Return the full article on staying strong as you age, reproducing every line of it verbatim.

» QUOTED PASSAGE
·····
This feature was written by Studio MSP writers. While some of our advertisers were sourced, no advertiser paid to be included.

Photo: Shutterstock
Staying Strong as You Age
Max Lipset, a certified strength and training specialist, has worked with world-class athletes like cross-country skier Annie Hart, helping her achieve her dream of making the US Olympic team with several years of specialized training.
“The main variable we changed in her training was adding a significant amount of strength work,” says Lipset. “She made it there, performed well, and achieved everything she hoped to in the sport.”
Not everyone can become an Olympian by adding strength training to their fitness routine, but experts say that everyone can improve their health with regular strength training. The benefits include everything from increasing bone density and dropping pounds to reducing the effects of arthritis, back pain, heart disease, depression, and diabetes.
Lipset says that as we age, strength training can make a big difference in alleviating some of the aches and pains of everyday life, making it possible “to do essential daily activities like standing up and sitting down, picking things up off the ground, twisting, lifting, and bending”
Best of Both Worlds
Lipset, a former pro soccer player and coach, founded The Power House gyms with locations around the Twin Cities. He is now partnering with Summit HealthEast Sports Center in Woodbury. He describes it as a collaboration that brings together experts from the clinical side and the performance side to improve patient outcomes before or after an orthopedic treatment.
“My company’s partnership with Summit Orthopedics is a cool example of two groups that are in slightly different spaces when it comes to health and wellness coming together and saying, we both have something to offer and we want to do it in a way that is collaborative,” he says. “It’s a really valuable opportunity for individuals looking to maximize the safety and efficiency of their training.”
·····
(Saved data entries)
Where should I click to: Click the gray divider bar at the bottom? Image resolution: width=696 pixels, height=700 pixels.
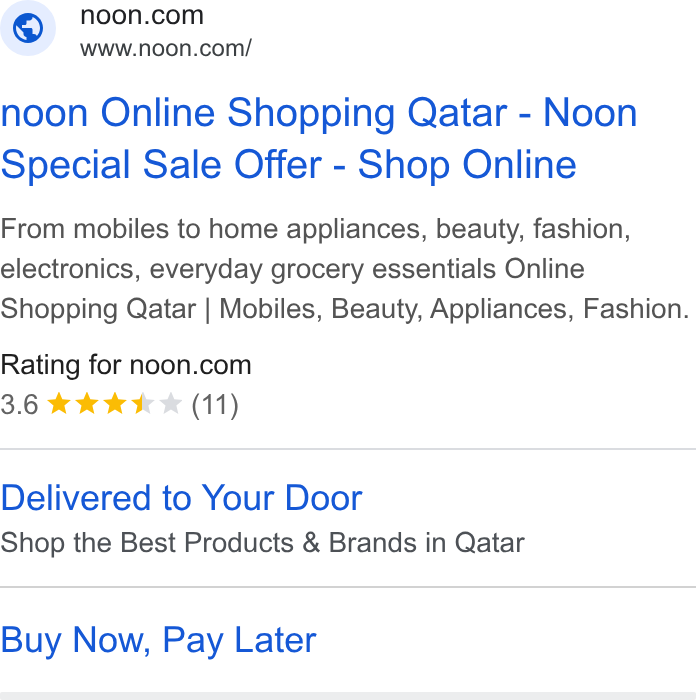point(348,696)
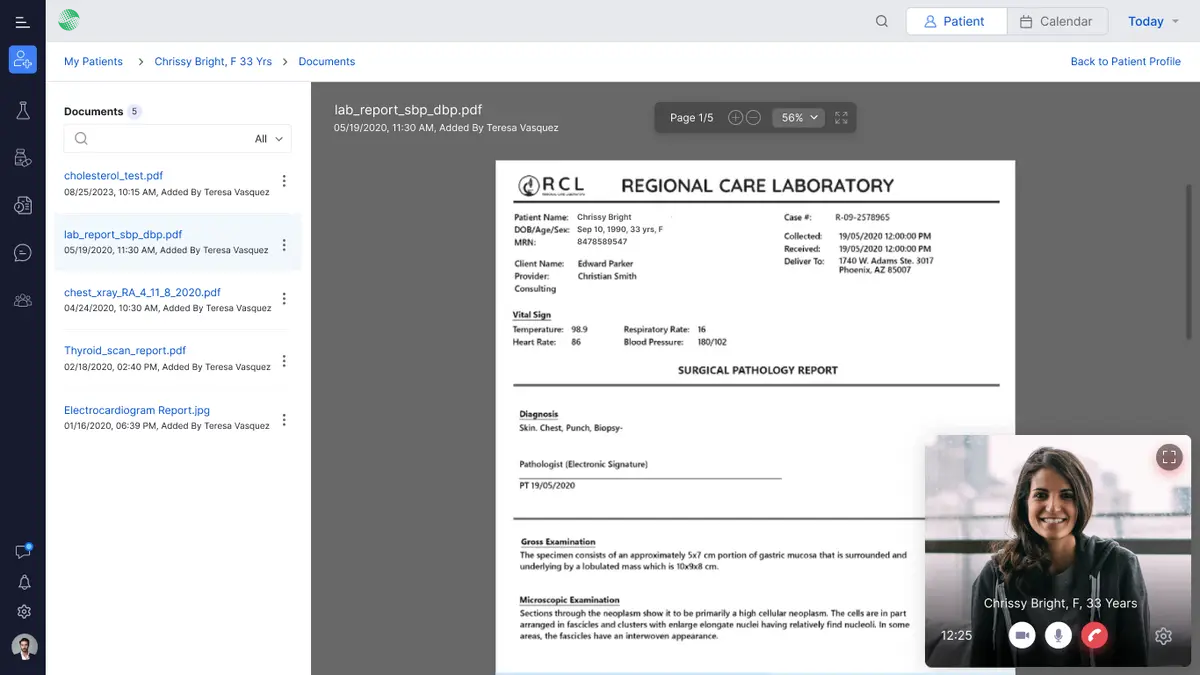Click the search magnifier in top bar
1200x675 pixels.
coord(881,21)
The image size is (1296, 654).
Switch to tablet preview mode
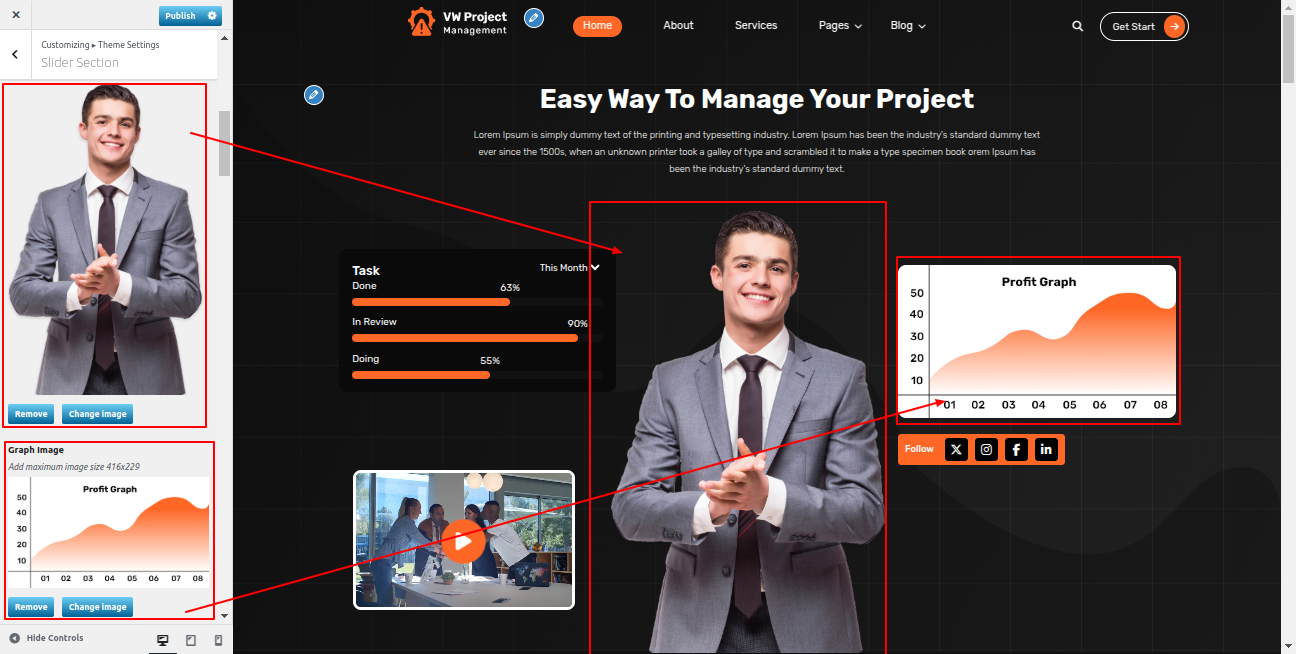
·····
» EXERCISE SOLUTION
This feature was written by Studio MSP writers. While some of our advertisers were sourced, no advertiser paid to be included.

Photo: Shutterstock
Staying Strong as You Age
Max Lipset, a certified strength and training specialist, has worked with world-class athletes like cross-country skier Annie Hart, helping her achieve her dream of making the US Olympic team with several years of specialized training.
“The main variable we changed in her training was adding a significant amount of strength work,” says Lipset. “She made it there, performed well, and achieved everything she hoped to in the sport.”
Not everyone can become an Olympian by adding strength training to their fitness routine, but experts say that everyone can improve their health with regular strength training. The benefits include everything from increasing bone density and dropping pounds to reducing the effects of arthritis, back pain, heart disease, depression, and diabetes.
Lipset says that as we age, strength training can make a big difference in alleviating some of the aches and pains of everyday life, making it possible “to do essential daily activities like standing up and sitting down, picking things up off the ground, twisting, lifting, and bending”
Best of Both Worlds
Lipset, a former pro soccer player and coach, founded The Power House gyms with locations around the Twin Cities. He is now partnering with Summit HealthEast Sports Center in Woodbury. He describes it as a collaboration that brings together experts from the clinical side and the performance side to improve patient outcomes before or after an orthopedic treatment.
“My company’s partnership with Summit Orthopedics is a cool example of two groups that are in slightly different spaces when it comes to health and wellness coming together and saying, we both have something to offer and we want to do it in a way that is collaborative,” he says. “It’s a really valuable opportunity for individuals looking to maximize the safety and efficiency of their training.”